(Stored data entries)

==========

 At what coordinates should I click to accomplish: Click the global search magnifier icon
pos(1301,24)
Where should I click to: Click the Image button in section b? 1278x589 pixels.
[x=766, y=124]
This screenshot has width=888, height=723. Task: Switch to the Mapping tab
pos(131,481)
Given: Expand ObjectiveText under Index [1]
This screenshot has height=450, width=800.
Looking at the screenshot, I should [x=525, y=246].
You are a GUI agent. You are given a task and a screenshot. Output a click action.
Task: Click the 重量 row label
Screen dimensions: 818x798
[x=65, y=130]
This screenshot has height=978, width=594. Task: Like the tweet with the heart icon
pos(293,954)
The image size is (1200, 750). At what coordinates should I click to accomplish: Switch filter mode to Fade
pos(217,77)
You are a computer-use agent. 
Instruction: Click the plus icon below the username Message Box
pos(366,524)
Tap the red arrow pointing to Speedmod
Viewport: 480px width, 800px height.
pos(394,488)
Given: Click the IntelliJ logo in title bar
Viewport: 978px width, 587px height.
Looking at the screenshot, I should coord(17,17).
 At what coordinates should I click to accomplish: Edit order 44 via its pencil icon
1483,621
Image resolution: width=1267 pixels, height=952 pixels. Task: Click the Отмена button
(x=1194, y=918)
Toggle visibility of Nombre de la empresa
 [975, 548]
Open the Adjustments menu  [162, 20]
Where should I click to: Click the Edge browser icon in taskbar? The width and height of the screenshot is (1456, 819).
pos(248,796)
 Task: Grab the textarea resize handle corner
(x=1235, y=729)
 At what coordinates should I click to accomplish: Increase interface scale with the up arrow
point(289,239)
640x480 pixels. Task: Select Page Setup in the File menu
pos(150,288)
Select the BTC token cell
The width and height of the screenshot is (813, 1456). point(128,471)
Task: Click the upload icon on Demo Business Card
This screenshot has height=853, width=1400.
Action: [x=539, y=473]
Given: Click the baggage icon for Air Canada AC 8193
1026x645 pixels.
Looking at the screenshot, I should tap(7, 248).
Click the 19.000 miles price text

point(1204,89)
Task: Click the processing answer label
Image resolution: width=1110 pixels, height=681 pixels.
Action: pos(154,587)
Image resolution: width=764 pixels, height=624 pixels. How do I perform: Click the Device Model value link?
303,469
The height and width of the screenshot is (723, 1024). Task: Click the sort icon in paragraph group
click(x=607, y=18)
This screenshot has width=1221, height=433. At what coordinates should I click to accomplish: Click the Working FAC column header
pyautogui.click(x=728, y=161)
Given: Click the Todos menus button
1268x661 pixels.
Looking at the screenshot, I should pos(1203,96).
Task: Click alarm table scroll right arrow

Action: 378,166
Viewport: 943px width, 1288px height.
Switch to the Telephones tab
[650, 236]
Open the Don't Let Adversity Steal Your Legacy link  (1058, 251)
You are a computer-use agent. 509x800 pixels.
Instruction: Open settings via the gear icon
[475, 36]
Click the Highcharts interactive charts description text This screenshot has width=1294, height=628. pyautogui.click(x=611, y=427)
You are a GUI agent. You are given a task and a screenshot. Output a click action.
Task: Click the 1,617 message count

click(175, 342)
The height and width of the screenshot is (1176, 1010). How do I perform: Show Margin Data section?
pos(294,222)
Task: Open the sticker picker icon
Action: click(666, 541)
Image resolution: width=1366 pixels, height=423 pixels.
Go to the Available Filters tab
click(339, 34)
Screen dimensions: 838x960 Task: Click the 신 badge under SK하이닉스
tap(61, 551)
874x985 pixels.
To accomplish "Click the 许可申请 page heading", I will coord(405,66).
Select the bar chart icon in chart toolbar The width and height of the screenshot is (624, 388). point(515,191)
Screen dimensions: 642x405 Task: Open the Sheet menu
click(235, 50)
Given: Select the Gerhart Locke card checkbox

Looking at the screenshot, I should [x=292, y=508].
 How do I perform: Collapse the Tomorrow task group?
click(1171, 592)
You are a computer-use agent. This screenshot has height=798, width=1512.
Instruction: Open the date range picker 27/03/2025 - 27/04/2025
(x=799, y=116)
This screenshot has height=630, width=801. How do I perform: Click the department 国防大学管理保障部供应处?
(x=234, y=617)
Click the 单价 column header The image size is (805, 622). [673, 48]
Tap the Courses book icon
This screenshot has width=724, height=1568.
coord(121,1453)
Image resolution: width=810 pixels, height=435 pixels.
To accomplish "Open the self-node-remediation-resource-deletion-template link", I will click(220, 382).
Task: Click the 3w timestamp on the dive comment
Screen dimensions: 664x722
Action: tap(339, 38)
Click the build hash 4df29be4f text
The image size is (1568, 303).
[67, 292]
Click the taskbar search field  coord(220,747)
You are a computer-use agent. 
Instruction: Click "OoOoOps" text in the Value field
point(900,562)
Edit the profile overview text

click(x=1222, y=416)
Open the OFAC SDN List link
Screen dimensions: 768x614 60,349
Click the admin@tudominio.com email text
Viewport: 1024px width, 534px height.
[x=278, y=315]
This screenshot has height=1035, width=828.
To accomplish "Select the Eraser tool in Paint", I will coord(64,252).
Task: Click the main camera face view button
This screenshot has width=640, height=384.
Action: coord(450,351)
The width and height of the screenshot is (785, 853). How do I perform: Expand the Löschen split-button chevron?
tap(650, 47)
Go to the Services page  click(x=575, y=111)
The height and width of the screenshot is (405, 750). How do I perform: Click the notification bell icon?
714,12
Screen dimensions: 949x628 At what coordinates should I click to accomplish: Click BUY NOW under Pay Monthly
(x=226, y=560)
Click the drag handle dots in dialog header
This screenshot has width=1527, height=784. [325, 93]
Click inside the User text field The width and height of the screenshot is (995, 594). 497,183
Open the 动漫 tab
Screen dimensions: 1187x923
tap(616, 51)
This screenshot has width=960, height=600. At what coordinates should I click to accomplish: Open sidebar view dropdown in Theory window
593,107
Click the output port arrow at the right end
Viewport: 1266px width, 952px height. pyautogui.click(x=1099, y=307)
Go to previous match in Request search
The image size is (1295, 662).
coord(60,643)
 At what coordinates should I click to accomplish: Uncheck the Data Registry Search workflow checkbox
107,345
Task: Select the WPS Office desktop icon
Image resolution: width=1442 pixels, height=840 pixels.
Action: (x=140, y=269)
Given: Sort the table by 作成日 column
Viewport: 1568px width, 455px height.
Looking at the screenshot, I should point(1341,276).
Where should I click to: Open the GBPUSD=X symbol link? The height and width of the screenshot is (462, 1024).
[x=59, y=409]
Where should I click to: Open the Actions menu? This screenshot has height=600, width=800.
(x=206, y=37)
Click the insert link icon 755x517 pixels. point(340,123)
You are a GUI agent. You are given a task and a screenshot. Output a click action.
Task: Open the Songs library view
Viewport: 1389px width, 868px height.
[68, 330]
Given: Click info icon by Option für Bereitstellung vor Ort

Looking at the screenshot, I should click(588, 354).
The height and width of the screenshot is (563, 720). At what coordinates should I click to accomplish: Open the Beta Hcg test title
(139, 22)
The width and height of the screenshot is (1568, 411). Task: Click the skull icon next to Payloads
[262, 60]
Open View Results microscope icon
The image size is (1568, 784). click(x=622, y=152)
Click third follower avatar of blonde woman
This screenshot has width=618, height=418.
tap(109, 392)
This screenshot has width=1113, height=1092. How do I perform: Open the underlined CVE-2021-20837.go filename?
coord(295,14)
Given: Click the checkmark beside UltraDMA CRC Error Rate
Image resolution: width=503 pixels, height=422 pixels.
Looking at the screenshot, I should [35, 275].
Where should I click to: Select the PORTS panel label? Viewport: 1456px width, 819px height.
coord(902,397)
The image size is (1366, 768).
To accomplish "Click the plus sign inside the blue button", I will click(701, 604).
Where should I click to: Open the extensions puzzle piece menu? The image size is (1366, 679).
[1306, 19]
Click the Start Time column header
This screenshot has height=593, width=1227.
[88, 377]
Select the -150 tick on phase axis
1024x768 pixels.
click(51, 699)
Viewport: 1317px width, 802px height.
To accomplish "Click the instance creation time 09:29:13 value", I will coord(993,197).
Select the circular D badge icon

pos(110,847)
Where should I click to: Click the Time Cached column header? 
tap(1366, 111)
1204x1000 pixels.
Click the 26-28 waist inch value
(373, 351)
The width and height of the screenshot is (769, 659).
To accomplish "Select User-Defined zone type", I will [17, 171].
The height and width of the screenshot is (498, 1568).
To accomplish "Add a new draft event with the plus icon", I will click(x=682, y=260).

==========

> **Description of the task**
"computer" is the string to look for; please copy every line of the records above where it appears.

> **Solution to this task**
You are a computer-use agent. 
You are a computer-use agent. 509x800 pixels.
You are a computer-use agent. This screenshot has height=798, width=1512.
You are a computer-use agent. 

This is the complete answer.